* Supplied records
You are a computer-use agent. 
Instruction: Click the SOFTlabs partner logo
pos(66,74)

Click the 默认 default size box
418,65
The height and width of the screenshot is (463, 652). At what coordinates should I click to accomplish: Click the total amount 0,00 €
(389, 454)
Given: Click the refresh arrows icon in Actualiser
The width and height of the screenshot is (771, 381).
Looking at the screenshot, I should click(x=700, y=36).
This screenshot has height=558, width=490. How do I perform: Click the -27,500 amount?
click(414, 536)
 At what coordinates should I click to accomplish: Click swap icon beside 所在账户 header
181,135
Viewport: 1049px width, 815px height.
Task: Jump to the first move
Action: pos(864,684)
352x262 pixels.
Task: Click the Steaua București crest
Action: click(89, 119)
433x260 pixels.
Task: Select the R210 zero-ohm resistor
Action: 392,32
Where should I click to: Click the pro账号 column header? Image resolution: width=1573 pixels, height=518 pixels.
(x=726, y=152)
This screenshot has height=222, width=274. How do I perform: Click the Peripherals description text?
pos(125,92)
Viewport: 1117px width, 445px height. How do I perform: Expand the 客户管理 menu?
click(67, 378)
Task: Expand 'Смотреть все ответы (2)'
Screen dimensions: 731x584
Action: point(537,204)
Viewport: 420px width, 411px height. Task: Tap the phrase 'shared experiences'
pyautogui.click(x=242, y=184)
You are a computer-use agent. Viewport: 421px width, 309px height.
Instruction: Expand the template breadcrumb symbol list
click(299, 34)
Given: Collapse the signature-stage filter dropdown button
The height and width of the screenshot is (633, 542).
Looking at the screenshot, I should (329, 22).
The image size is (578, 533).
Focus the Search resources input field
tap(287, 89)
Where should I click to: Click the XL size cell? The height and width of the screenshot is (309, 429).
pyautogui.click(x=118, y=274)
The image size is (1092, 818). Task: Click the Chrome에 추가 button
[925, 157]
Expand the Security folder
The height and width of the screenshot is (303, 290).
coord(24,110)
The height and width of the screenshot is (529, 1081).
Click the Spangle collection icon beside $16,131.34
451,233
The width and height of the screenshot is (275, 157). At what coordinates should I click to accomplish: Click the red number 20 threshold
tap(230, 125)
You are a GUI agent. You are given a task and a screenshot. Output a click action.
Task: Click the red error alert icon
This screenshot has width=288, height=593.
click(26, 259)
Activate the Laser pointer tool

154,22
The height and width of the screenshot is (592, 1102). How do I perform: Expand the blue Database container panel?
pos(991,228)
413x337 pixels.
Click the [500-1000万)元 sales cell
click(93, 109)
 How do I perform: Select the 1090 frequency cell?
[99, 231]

* What is required
Sift the material for lines with the string "agent". Copy each one found.

* Response
You are a computer-use agent. 
You are a computer-use agent. Viewport: 421px width, 309px height.
You are a GUI agent. You are given a task and a screenshot. Output a click action.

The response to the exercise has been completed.